> PROBLEM TO WORK ON: Look below for the line containing "[Instagram] (131, 15)" and the line containing "Collaboration (1072, 2092)", then set down both and every line between them exactly, without pictures.

> MATERIAL SUPPLIED:

== Segment start ==

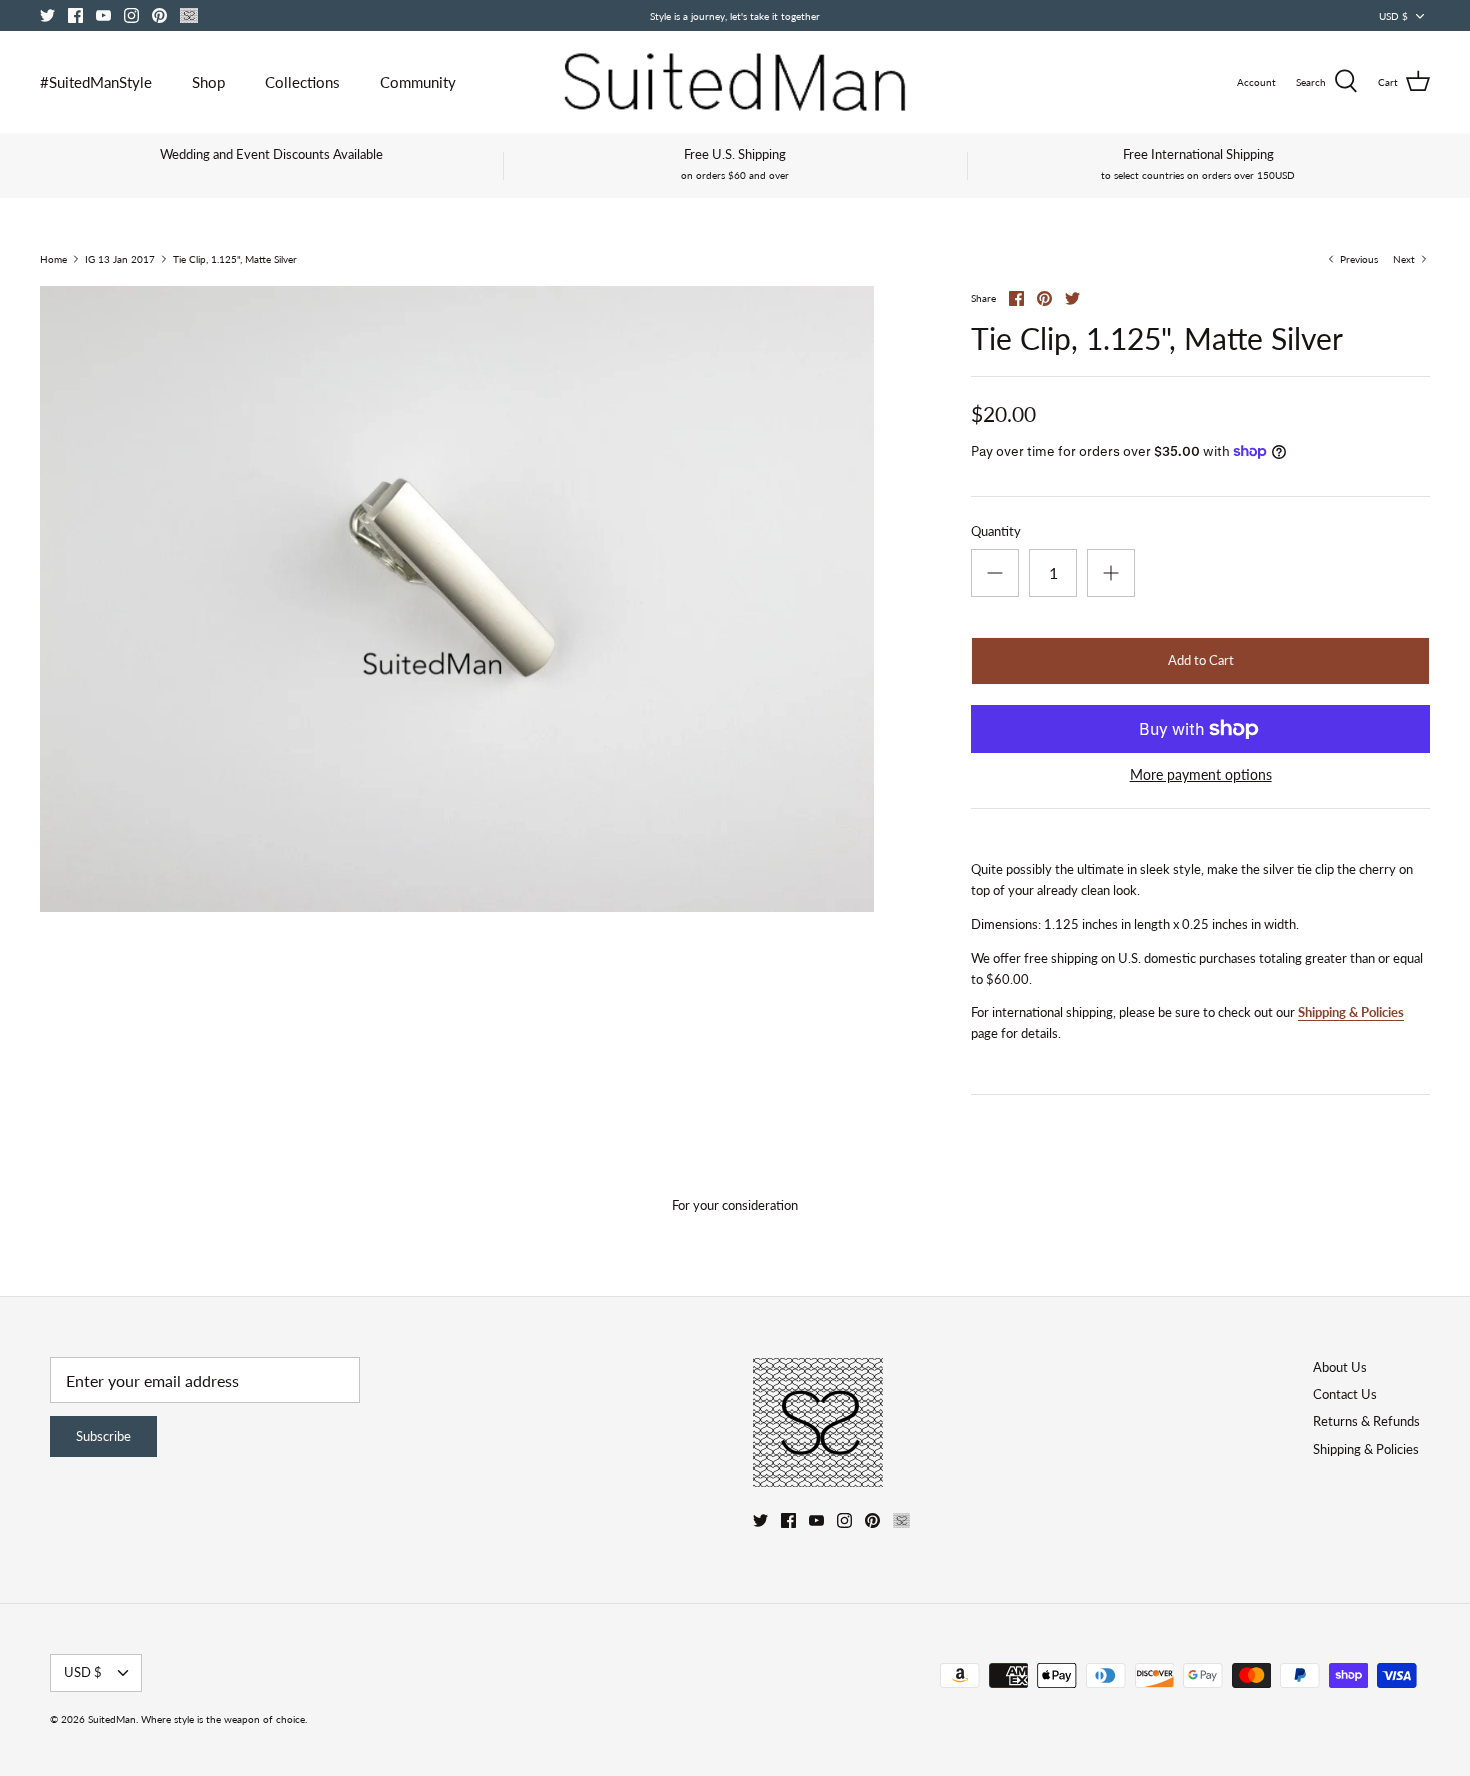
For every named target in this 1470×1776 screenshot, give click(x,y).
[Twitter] (47, 15)
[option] (457, 599)
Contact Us (1345, 1394)
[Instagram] (131, 15)
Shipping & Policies (1351, 1012)
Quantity (996, 531)
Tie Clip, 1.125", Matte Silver (235, 259)
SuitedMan (112, 1719)
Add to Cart (1201, 660)
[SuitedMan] (735, 82)
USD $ (1393, 16)
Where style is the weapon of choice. (224, 1719)
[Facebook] (75, 15)
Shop (208, 82)
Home (53, 259)
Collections (302, 82)
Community (418, 82)
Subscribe (103, 1436)
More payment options (1201, 775)
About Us (1340, 1367)
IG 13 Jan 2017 (120, 259)
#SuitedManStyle (96, 82)
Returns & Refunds (1366, 1421)
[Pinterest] (159, 15)
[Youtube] (103, 15)
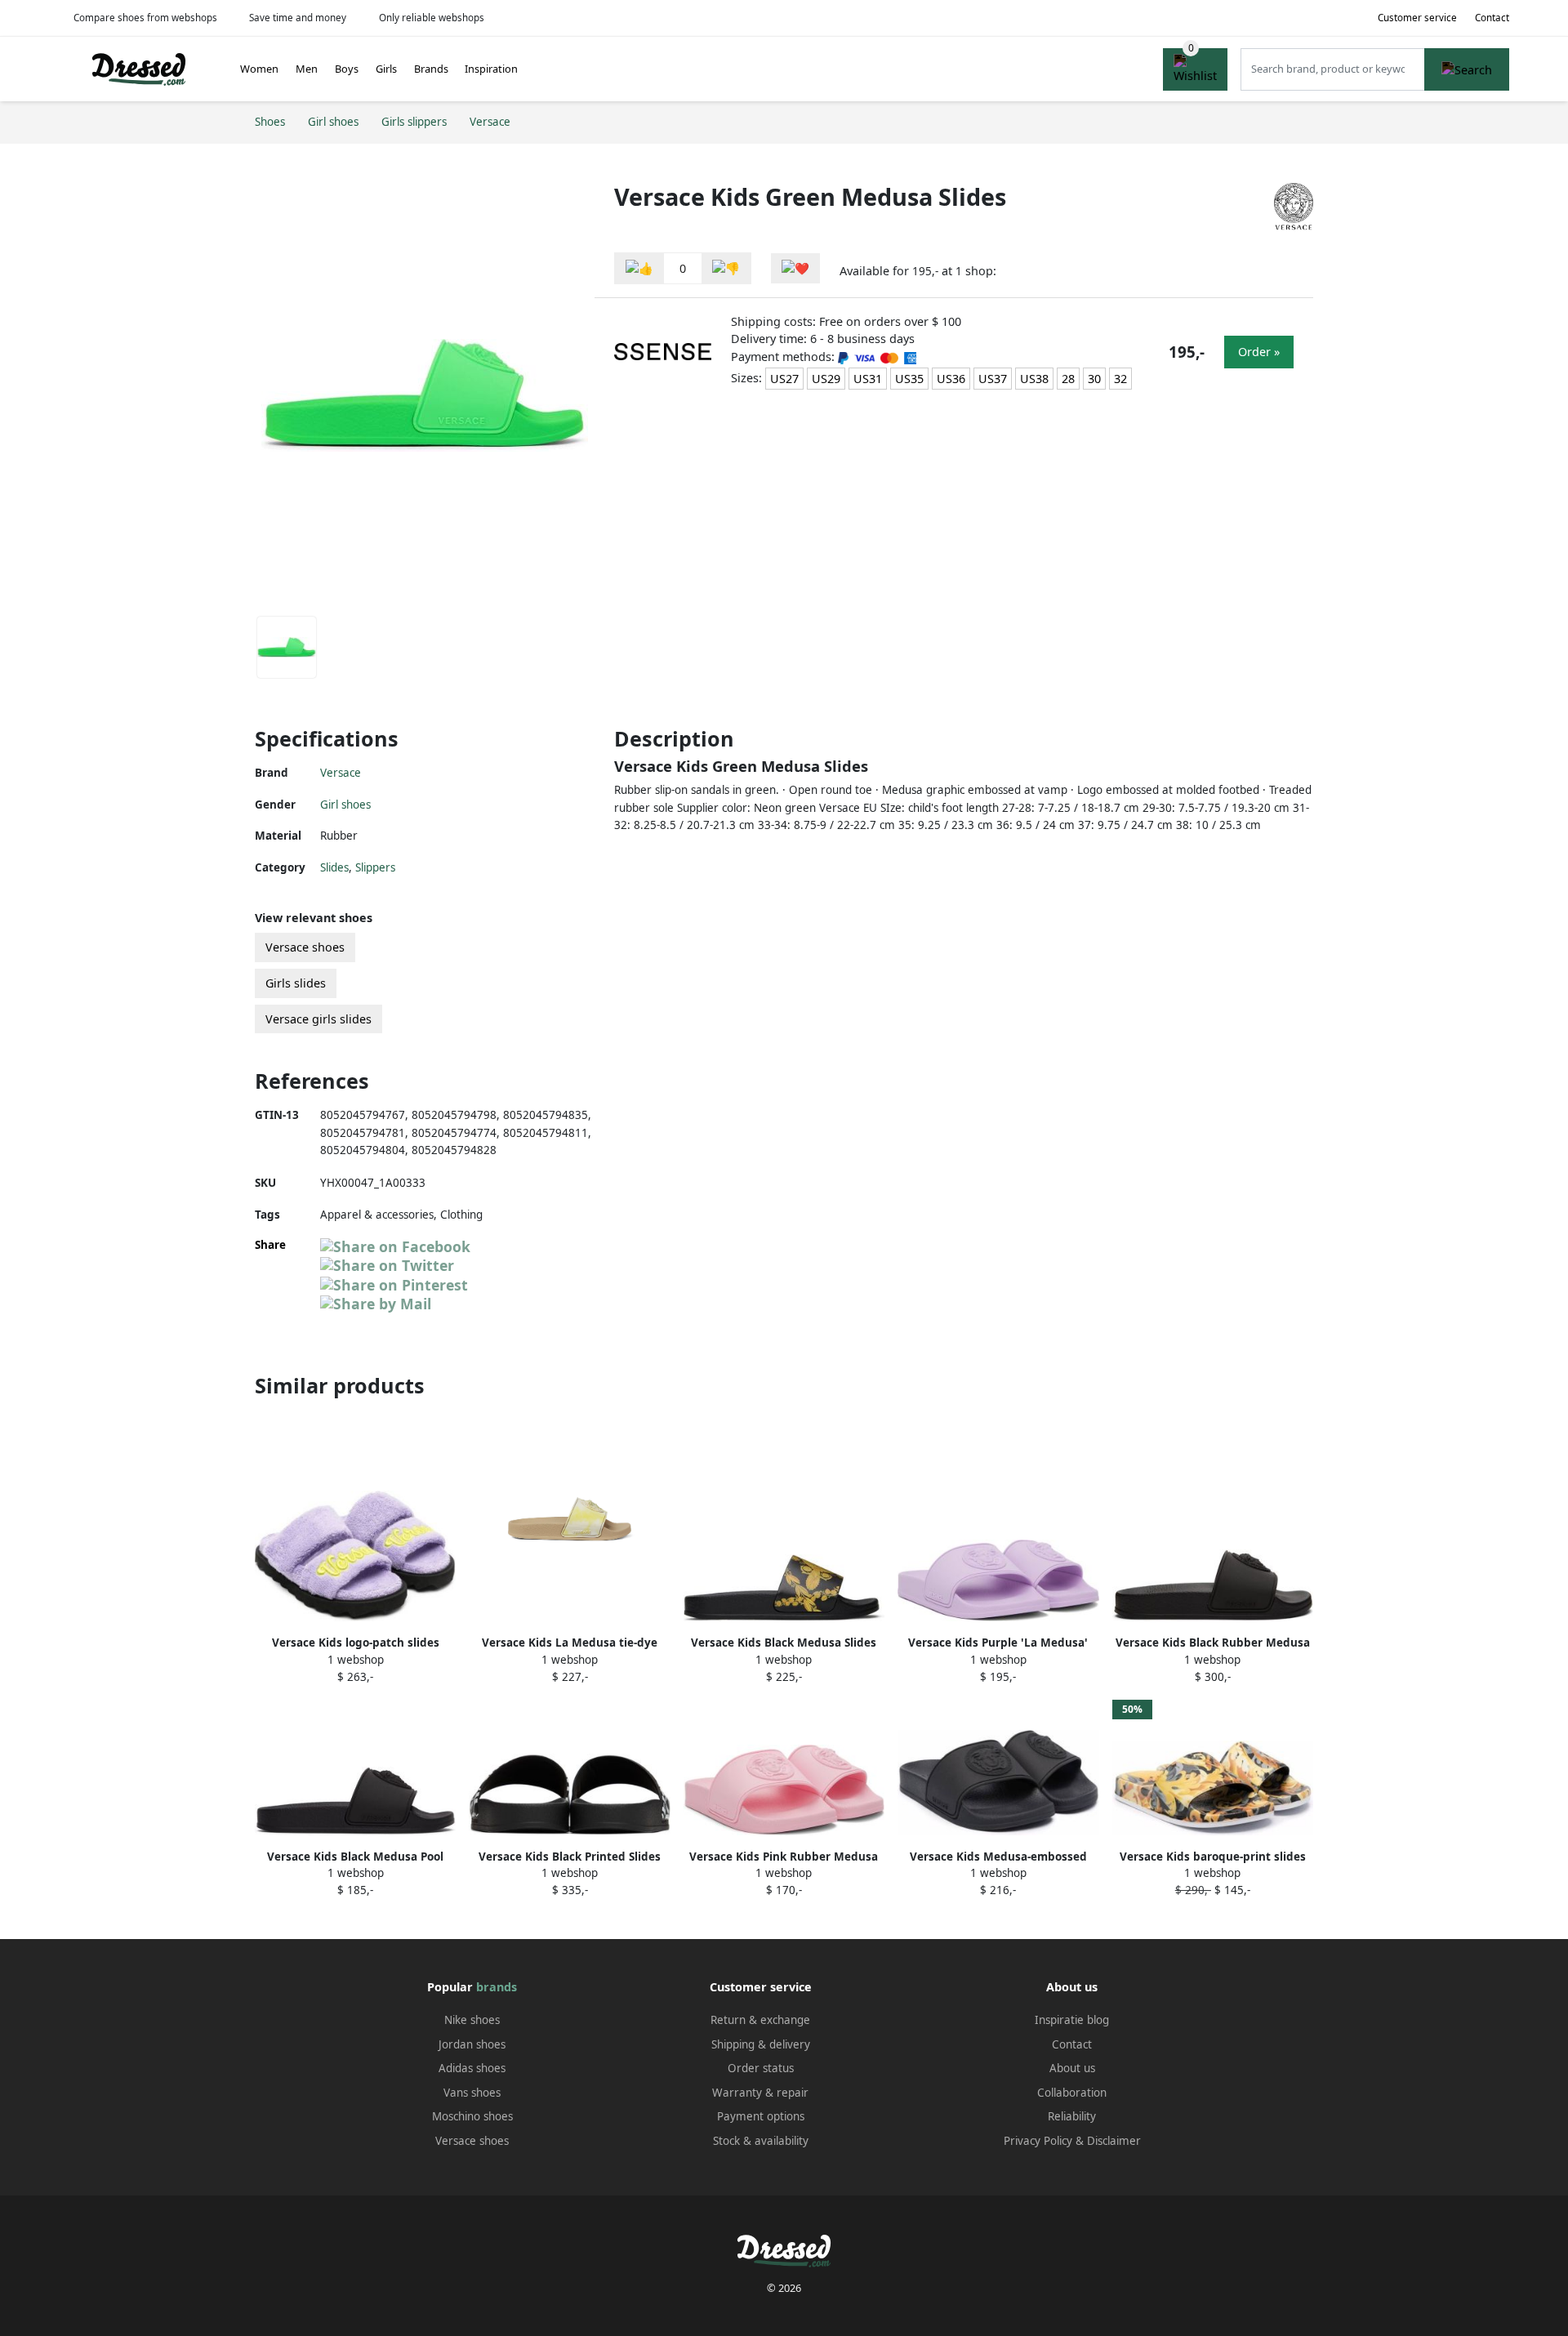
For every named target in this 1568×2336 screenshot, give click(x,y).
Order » (1259, 351)
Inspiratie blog (1072, 2020)
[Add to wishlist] (795, 268)
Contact (1492, 17)
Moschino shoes (472, 2116)
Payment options (760, 2116)
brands (496, 1987)
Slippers (375, 867)
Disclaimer (1114, 2140)
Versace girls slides (318, 1019)
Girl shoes (345, 804)
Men (307, 68)
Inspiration (491, 68)
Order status (761, 2068)
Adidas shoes (472, 2068)
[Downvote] (726, 268)
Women (259, 68)
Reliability (1072, 2116)
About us (1072, 2068)
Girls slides (295, 983)
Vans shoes (472, 2092)
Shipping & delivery (760, 2044)
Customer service (1417, 17)
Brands (431, 68)
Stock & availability (760, 2140)
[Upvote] (639, 268)
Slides (334, 867)
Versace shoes (305, 947)
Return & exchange (760, 2020)
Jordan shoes (472, 2044)
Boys (347, 68)
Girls (386, 68)
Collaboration (1072, 2092)
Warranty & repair (760, 2092)
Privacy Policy (1038, 2140)
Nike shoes (472, 2020)
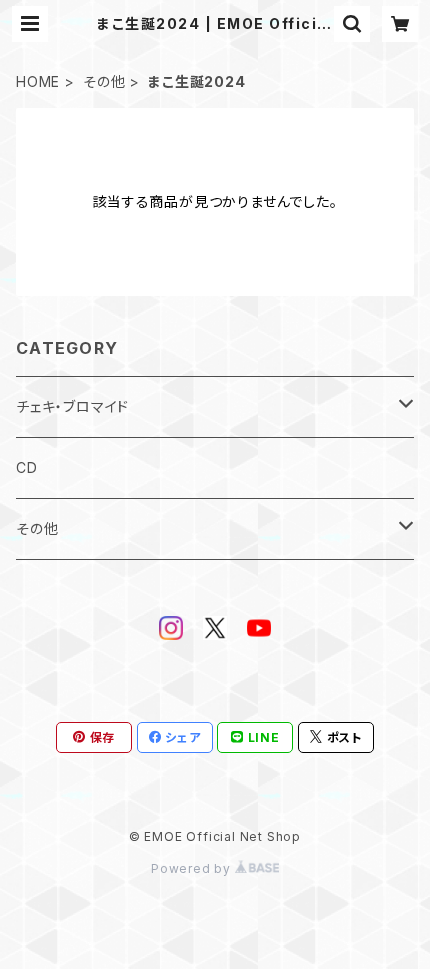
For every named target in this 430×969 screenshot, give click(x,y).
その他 (104, 81)
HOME (38, 81)
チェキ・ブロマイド (72, 406)
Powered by (193, 868)
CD (27, 467)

== Segment end ==

> SOLUTION FOR THIS PROBLEM:
[Instagram] (131, 15)
Shipping & Policies (1351, 1012)
Quantity (996, 531)
Tie Clip, 1.125", Matte Silver (235, 259)
SuitedMan (112, 1719)
Add to Cart (1201, 660)
[SuitedMan] (735, 82)
USD $ (1393, 16)
Where style is the weapon of choice. (224, 1719)
[Facebook] (75, 15)
Shop (208, 82)
Home (53, 259)
Collections (302, 82)
Community (418, 82)
Subscribe (103, 1436)
More payment options (1201, 775)
About Us (1340, 1367)
IG 13 Jan 2017 (120, 259)
#SuitedManStyle (96, 82)
Returns & Refunds (1366, 1421)
[Pinterest] (159, 15)
[Youtube] (103, 15)
For every named target in this 1568×2336 screenshot, give click(x,y).
Order » (1259, 351)
Inspiratie blog (1072, 2020)
[Add to wishlist] (795, 268)
Contact (1492, 17)
Moschino shoes (472, 2116)
Payment options (760, 2116)
brands (496, 1987)
Slippers (375, 867)
Disclaimer (1114, 2140)
Versace girls slides (318, 1019)
Girl shoes (345, 804)
Men (307, 68)
Inspiration (491, 68)
Order status (761, 2068)
Adidas shoes (472, 2068)
[Downvote] (726, 268)
Women (259, 68)
Reliability (1072, 2116)
About us (1072, 2068)
Girls slides (295, 983)
Vans shoes (472, 2092)
Shipping & delivery (760, 2044)
Customer service (1417, 17)
Brands (431, 68)
Stock & availability (760, 2140)
[Upvote] (639, 268)
Slides (334, 867)
Versace shoes (305, 947)
Return & exchange (760, 2020)
Jordan shoes (472, 2044)
Boys (347, 68)
Girls (386, 68)
Collaboration (1072, 2092)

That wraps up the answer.